I especially enjoy people's varied artistic practices, especially those practices that look at things. Like Shawna Lemay's, at Transactions with Beauty. Love love love her series of still lifes. (I entertain myself by using "stills life" as the plural.)

I appreciate those who curate (oh that word) words for us. Like Kerry Clare, who shares her Gleanings.

But sometimes I'm kind of, I don't know, done? I want to say, "Shhh."

So I tell myself that. It helps to go outdoors.


You don't have to tiptoe, but learn from me: do be careful on ice.

Sometimes, you can look up, or over, or out.


Wednesday, April 1, 2020


Early in our containment, I injured my hands and wrists and forearms. Let's just say I'm clumsy at the best of times, and ice can be sneaky under a fresh coating of fluffy new snow.

They're not hurt badly, and they're improving. But they're not back to "normal."

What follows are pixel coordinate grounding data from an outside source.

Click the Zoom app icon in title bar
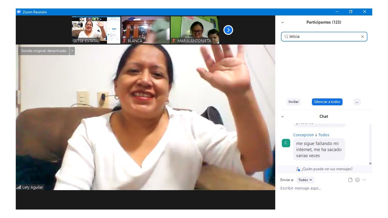 click(19, 12)
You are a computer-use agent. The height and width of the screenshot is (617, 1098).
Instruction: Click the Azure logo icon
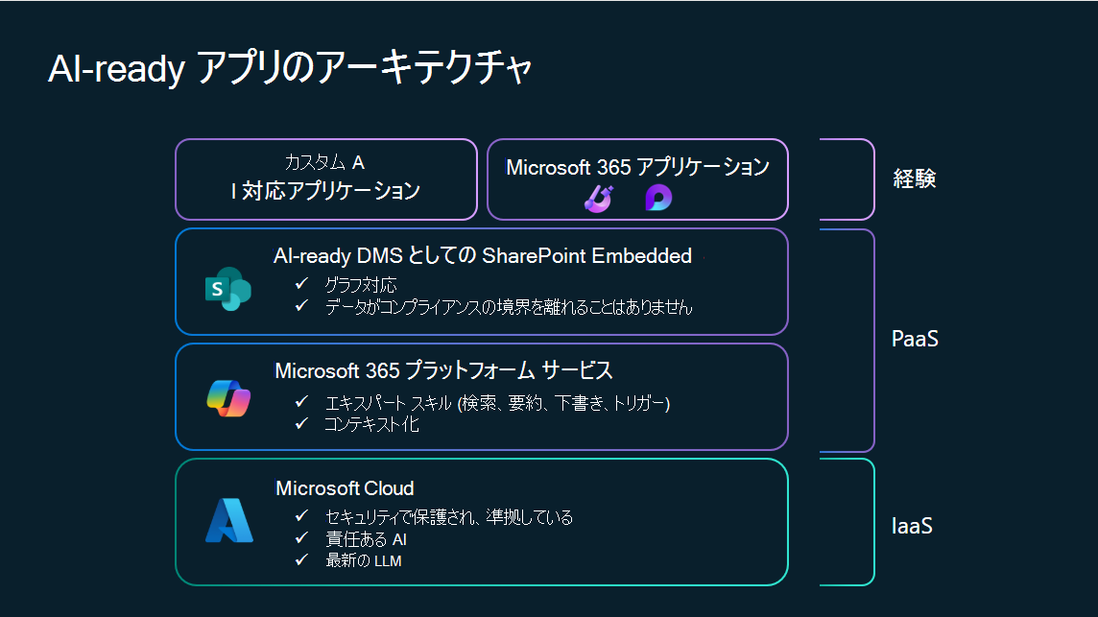229,521
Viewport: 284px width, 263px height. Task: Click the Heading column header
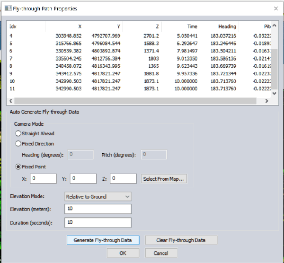[x=227, y=26]

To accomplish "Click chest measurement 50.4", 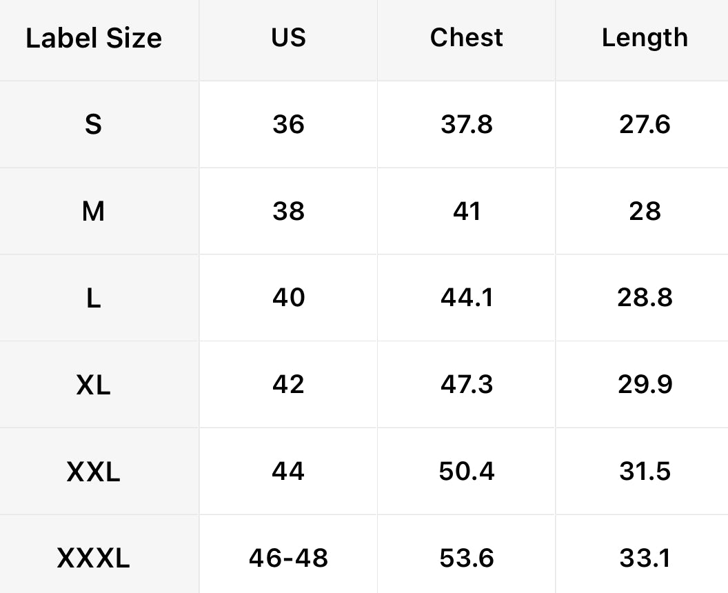I will [467, 472].
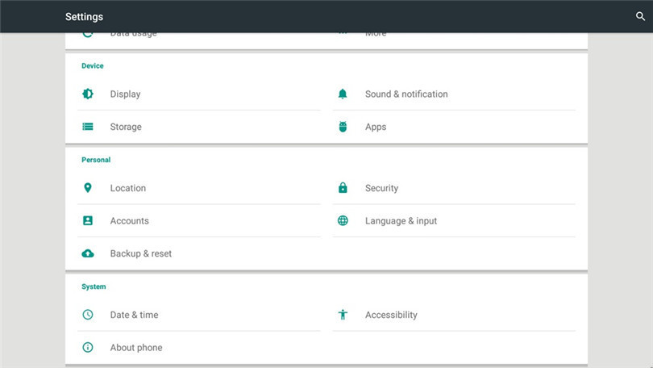The image size is (653, 368).
Task: Open the Language & input text label
Action: 401,221
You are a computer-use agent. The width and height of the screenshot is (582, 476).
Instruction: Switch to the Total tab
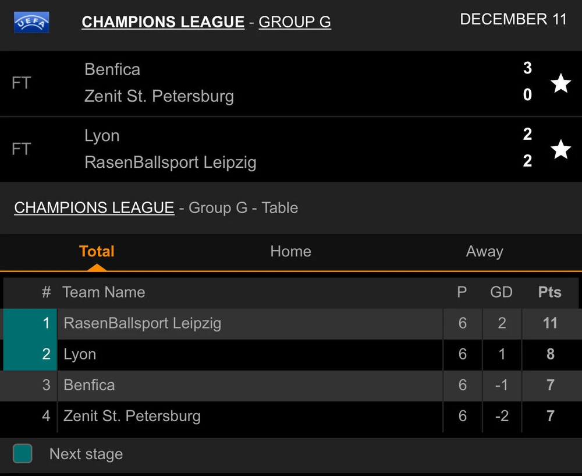97,252
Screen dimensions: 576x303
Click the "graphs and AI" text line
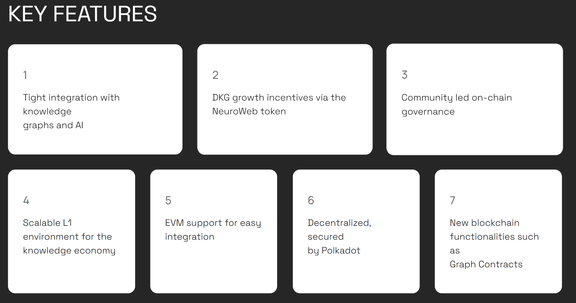(53, 125)
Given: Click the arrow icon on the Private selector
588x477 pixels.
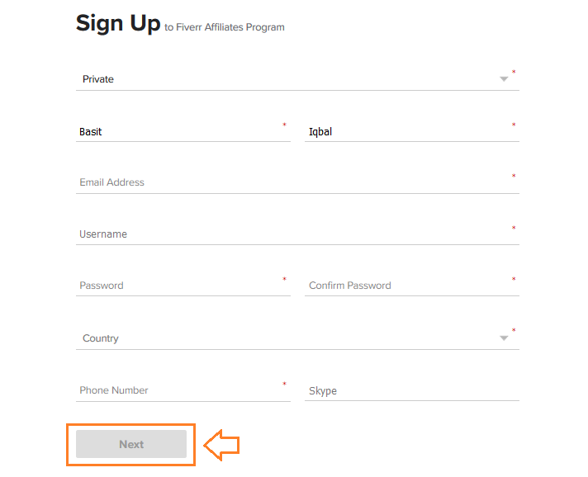Looking at the screenshot, I should pyautogui.click(x=504, y=79).
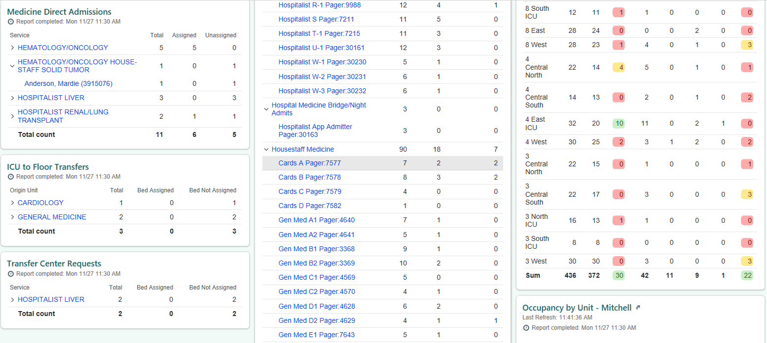Click yellow badge 4 in 4 Central North row

pyautogui.click(x=619, y=67)
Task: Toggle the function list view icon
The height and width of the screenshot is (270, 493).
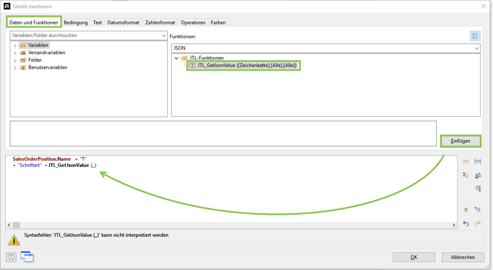Action: click(475, 36)
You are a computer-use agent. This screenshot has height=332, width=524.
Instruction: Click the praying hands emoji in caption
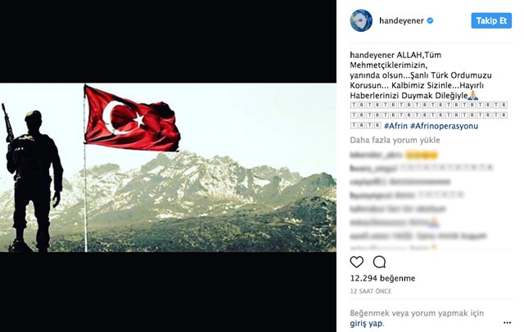[473, 96]
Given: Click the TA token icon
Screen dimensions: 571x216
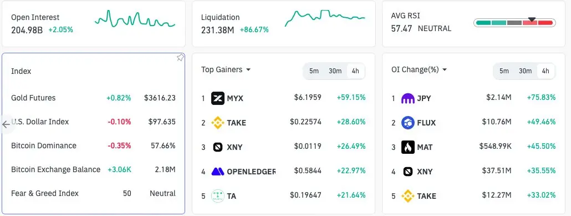Looking at the screenshot, I should 218,196.
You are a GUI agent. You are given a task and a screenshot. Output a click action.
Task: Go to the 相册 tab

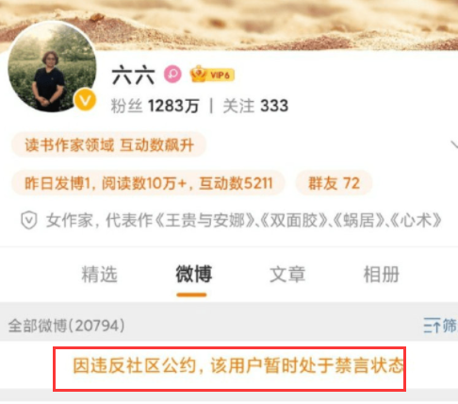coord(382,274)
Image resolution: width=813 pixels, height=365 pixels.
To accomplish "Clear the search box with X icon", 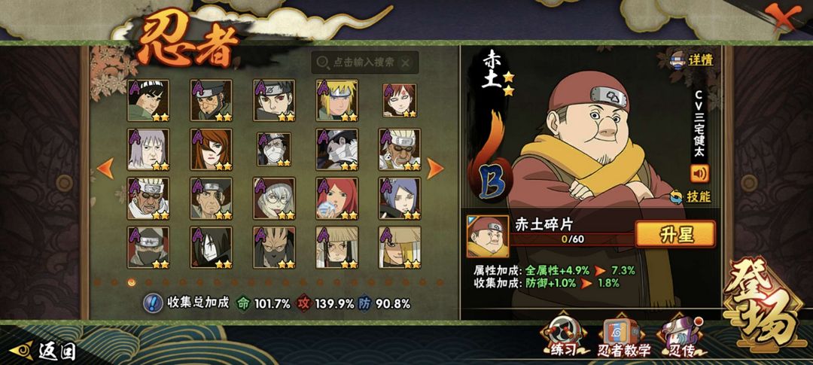I will [x=406, y=62].
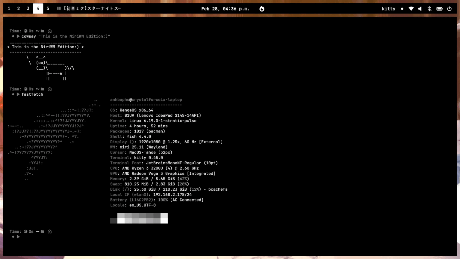Select the active workspace 4 button
460x259 pixels.
(x=38, y=8)
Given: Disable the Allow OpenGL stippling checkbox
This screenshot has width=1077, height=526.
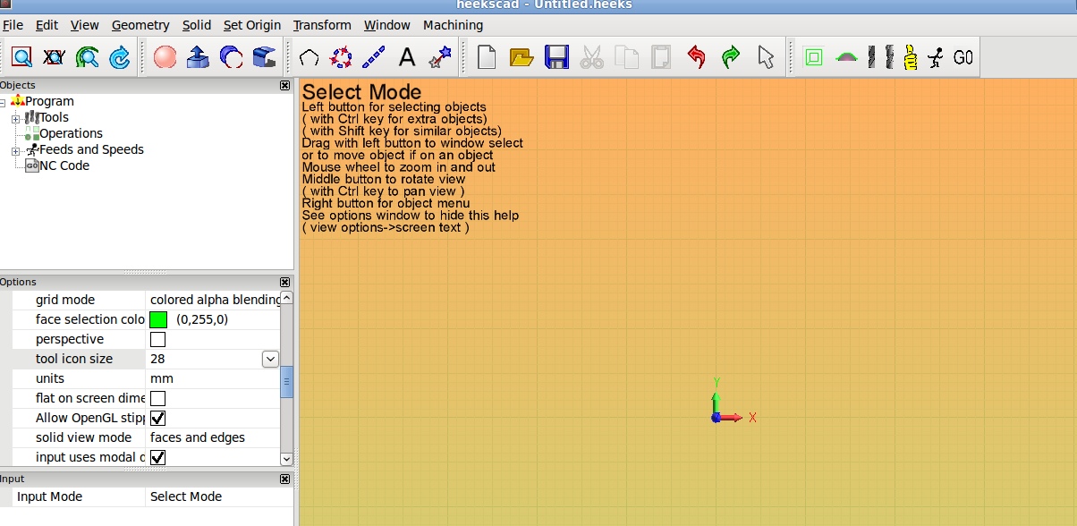Looking at the screenshot, I should pyautogui.click(x=157, y=418).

Yesterday I was changing sheets. I tried to put on the new pillowcase in the way I enjoy most--holding the pillow briefly under my chin(s) while I worry on the case at the bottom, and then holding case and pillow out from my body, giving it a jerk, and watching the pillow fall-slide into the case with a satisfying "snap" of fabric on fabric. *

Yeah, that didn't happen. My left hand and arm don't yet have quite the strength and dexterity for the snap.

So I did it another way: a more gentle way. I held the case and dragged the bottom corner of the pillow into it. I pushed and pulled and plumped and poofed, and the pillow eventually looked normal in its case.

"Gentle," I told myself as I worked. As, I recognized, I have been telling myself for several weeks.

Gentle. As I have allowed myself time to heal (one benefit about this physical injury, it's given me more deep and restful sleep). As I have noticed returning ability, like wearing pants vs. a robe, pants with buttons instead of elastic-waist pants. As I have experimented, and learned that I do indeed again have the ability to cut up that head of cauliflower and roast it.

And I've been gentle with myself in the rest of life during this lockdown, too. I have cut many many things from my to-do list. Instead, gently, I do one task--just one thing in a day, beyond the business of living. When that's done, I might do another, but I might instead spend time with my book friends, which is another form of healing.

I suspect (yet another) new normal is in my future. Less careless, I hope. More grateful for all the little and not-so-little tasks that hands and arms do during the day.

And in the world outside-beyond this pandemic wave, I hope to keep gentleness as part of my new normal. As I walk gently into the spring, I'll notice good spirits, nest-building, and scolding squirrels. I'll be aware when I feel cheerful, reasonable or not. I will notice returning skills, and growth of new ones.

And, I hope, I'll remember to be grateful.

* Let's take a moment to notice that I have a preferred way to put pillowcases on pillows. Who knew? If you'd asked me about it last week, I'd have given you a blank stare.